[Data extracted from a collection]

++++

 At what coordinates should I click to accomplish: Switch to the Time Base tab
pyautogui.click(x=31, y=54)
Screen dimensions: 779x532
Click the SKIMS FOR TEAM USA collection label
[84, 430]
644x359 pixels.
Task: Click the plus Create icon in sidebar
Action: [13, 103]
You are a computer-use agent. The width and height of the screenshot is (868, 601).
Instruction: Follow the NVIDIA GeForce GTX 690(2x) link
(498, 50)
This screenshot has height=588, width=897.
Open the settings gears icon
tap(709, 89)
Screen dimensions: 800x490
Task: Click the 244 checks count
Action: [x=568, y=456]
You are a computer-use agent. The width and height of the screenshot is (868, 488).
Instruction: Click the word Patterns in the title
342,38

++++

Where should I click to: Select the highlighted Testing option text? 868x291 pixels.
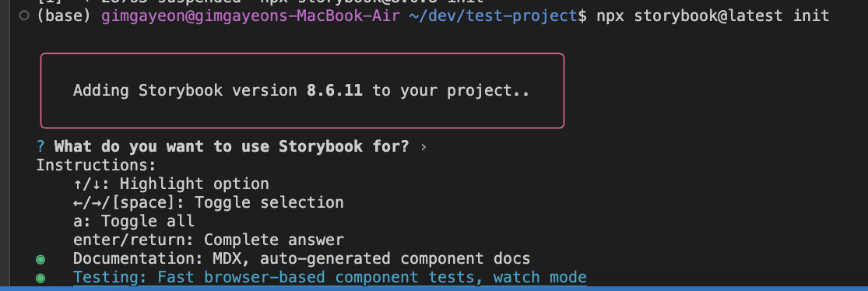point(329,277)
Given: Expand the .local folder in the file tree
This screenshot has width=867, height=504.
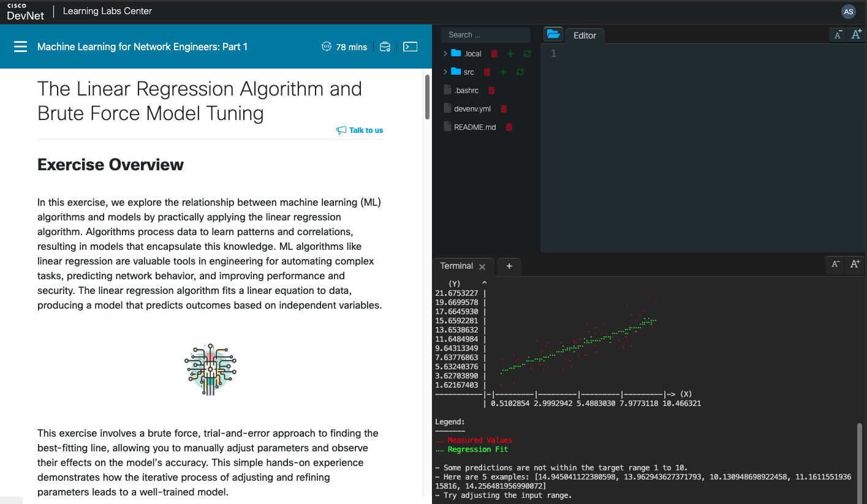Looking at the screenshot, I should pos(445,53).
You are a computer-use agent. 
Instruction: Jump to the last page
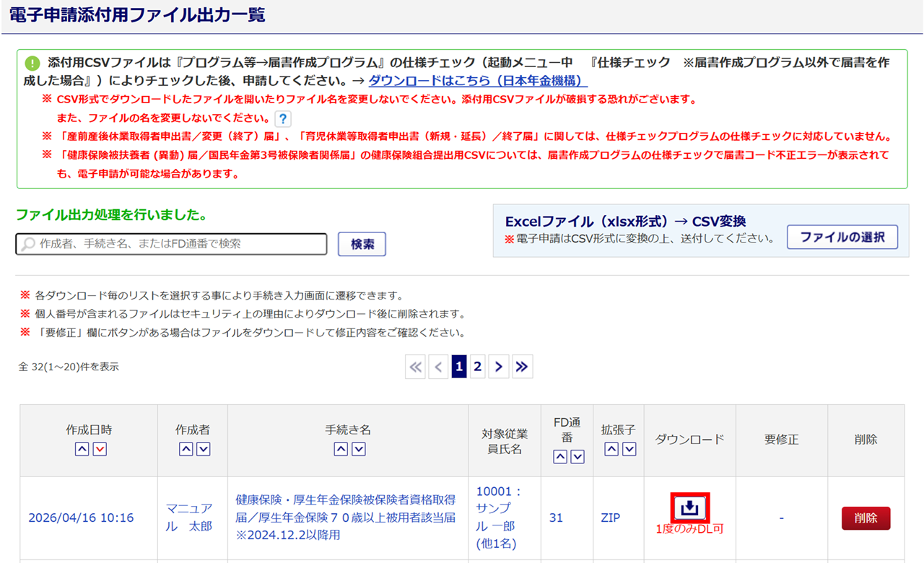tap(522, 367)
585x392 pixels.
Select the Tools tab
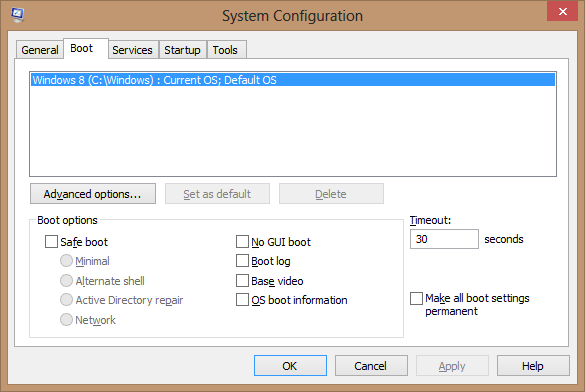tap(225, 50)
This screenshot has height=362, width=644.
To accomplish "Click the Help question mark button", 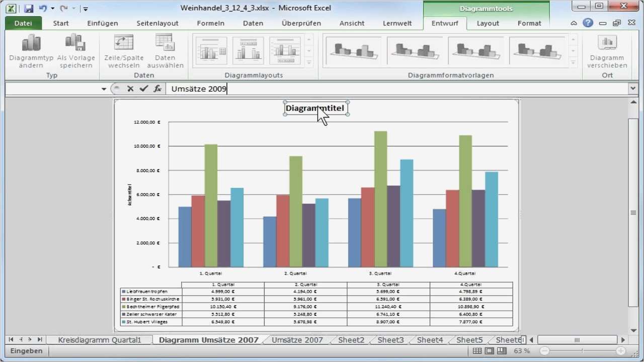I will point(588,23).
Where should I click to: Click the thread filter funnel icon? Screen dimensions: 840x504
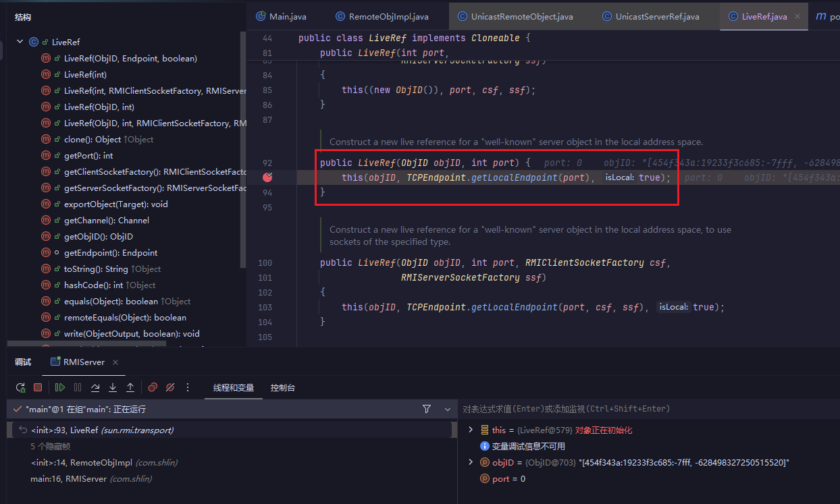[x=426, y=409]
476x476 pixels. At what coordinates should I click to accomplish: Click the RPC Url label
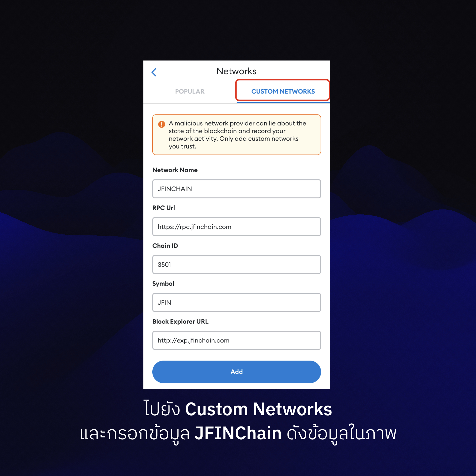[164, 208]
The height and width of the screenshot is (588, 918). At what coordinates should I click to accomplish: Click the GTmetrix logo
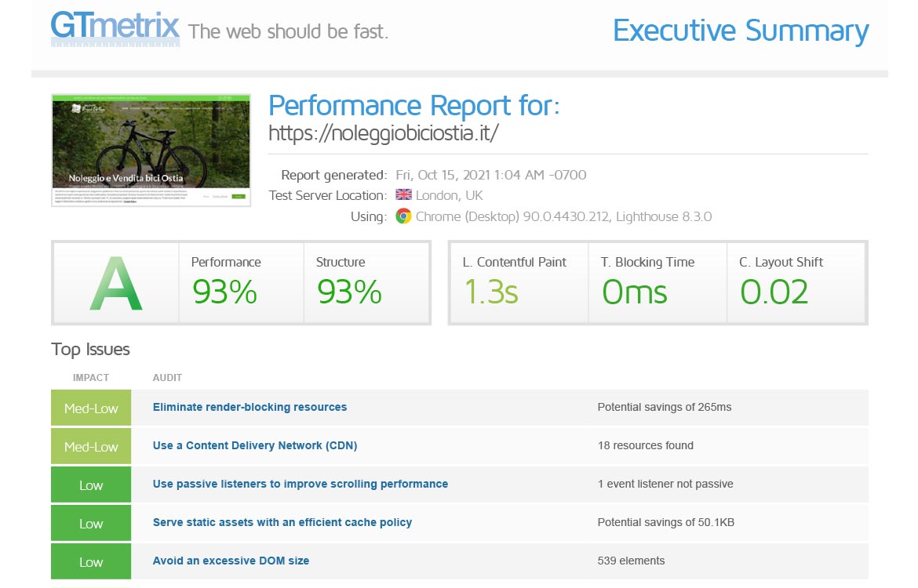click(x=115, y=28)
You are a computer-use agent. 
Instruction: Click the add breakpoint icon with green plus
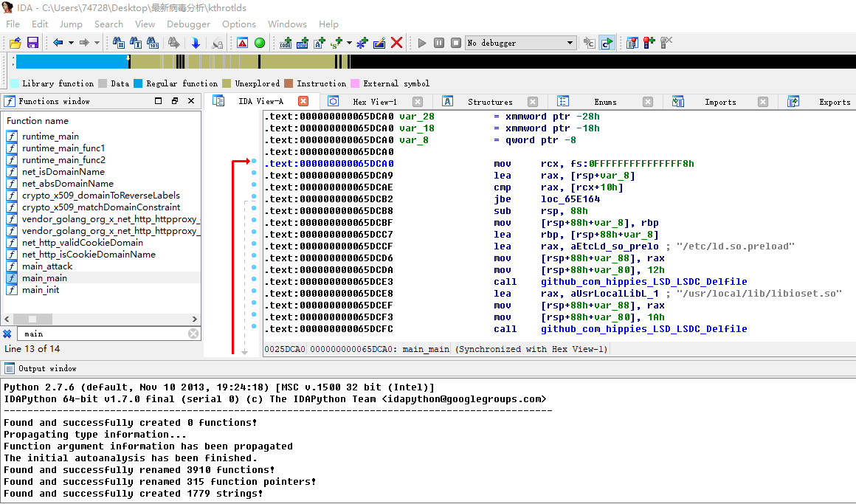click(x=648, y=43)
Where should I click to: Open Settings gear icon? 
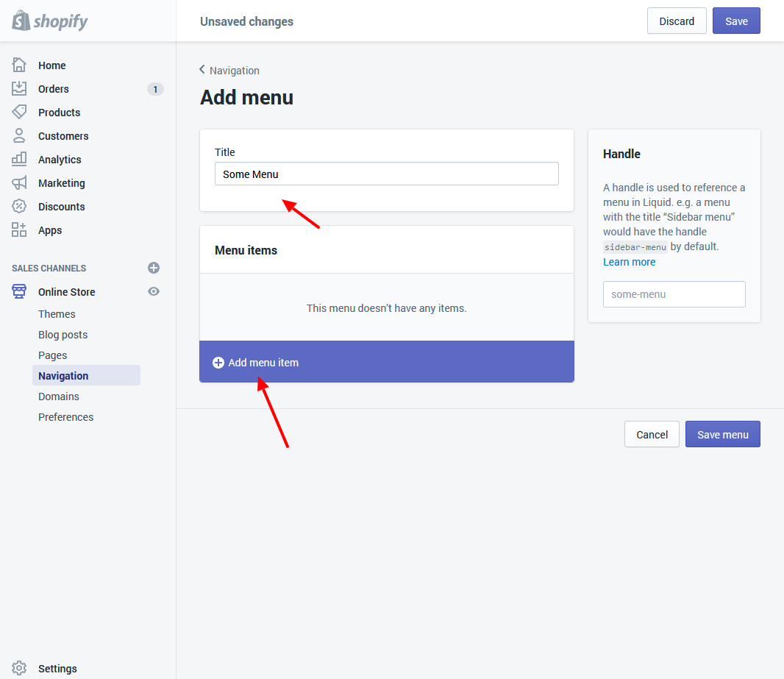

++++

▸ PROBLEM
Every line above that carries the string "agent" should be copied.

▸ RESULT BELOW
You are a computer-use agent. The width and height of the screenshot is (868, 601).
You are a computer-use agent. The width and height of the screenshot is (868, 488).
You are a computer-use agent. 
You are a computer-use agent. 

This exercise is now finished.